Diagnosis of Strongyles in Horses

  • Strongylosis should always be found in young horses which have lost condition, mainly if they are anemic.
  • The detection of strongyle eggs in the feces is of limited value in diagnosis as substantial worm burdens may be associated with fecal egg counts of only a few hundred eggs per gram due to their low egg output by adult worms.
  • For example, in larval Cyathostomiasis, fecal egg counts may be negative, but many bright red larvae may be passed in diarrheal feces. 
  • In this case, there will also be a history of rapid, marked weight loss, and neutrophilia and hypoalbuminemia will generally be found on examination of the blood sample.   

Treatment and Management of Stronylosis in Horses

The currently available broad-spectrum anthelmintics effective against adult and larval strongyles in the gut lumen are the Benzamidazoles, pyrantel, and ivermectin.

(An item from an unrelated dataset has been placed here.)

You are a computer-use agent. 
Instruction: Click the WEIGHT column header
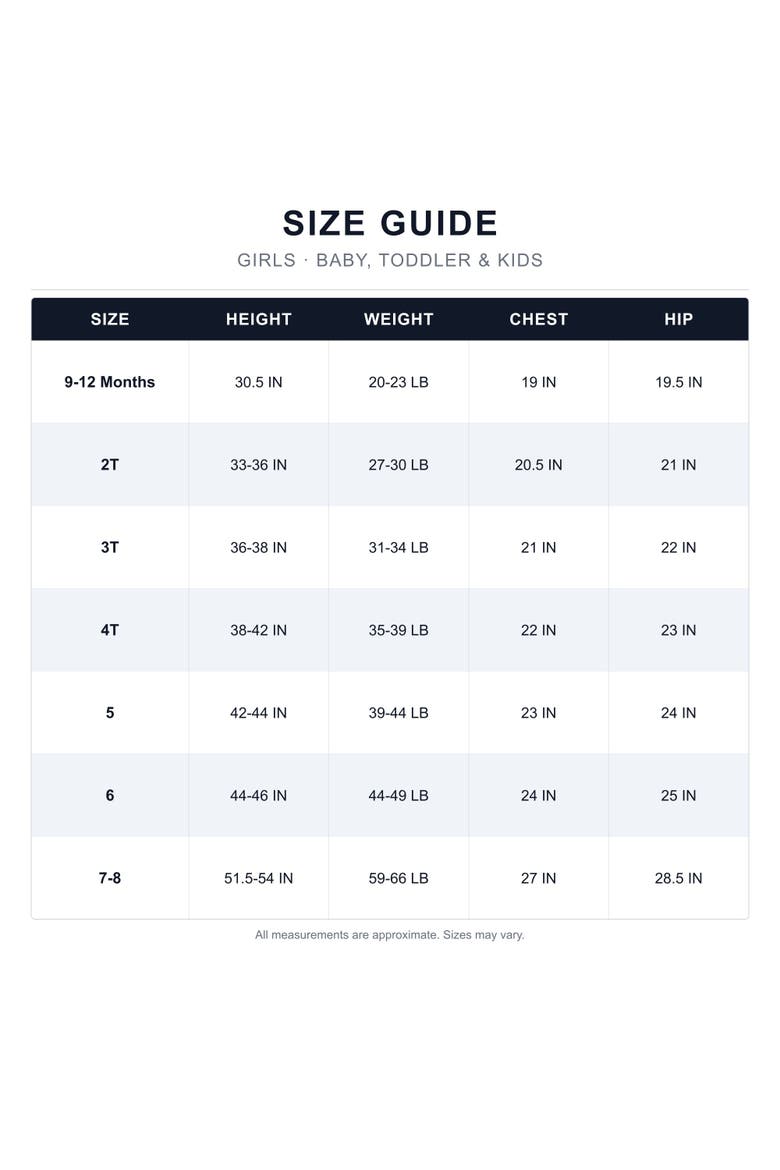coord(399,319)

  • However, of these, only two benzimidazoles, i.e., Oxfendazole and fenbendazole, and ivermectin, have been shown to have significant effectiveness against tiny strongyle larvae in the large intestinal mucosa.
  • In the horses, anthelmintics are usually marketed for oral administration either in the feed, such as a powder or granules or for direct administration as a paste or suspension.
  • There are a few reports of successful medication of cases of intermittent colic attributed to S vulgaris larvae with high doses of Thiabendazole on two occasions with an interval of 24 hours between treatment.
  • The therapeutic effect of some modern anthelmintics, such as ivermectin, which has been shown to have activity against migrating S vulgaris larvae, remains to be evaluated in such field cases.

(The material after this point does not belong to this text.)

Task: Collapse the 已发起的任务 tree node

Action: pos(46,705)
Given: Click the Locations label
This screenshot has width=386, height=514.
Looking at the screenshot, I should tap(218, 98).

Control of Strongylosis in Horse

Although control programs on different horse establishments will vary according to conditions such as management and availability of grazing, the following measures will dramatically reduce the level of infection:

  • Treat all animals with broad-spectrum anthelmintics every 4-8 weeks. The dosing interval is based on the period following treatment during which egg output will be suppressed and related to the drug’s activity against developing larval stages.
  • Treat new arrivals and isolate for 72 hours before allowing them to join the resident group.
  • Change to a chemically unrelated compound in successive grazing seasons to try to avoid problems of drug resistance.
  • Good stable hygiene.
  • Paddock rotation.
  • They are reserving the last contaminated pastures for nursing mares and their foals.
  • At the later stage of the grazing season, if the animals are peaceful, treatment with a compound active against tiny strongyle larvae in the intestinal mucosa should prevent larval Cyathostomiasis during late winter or the following spring.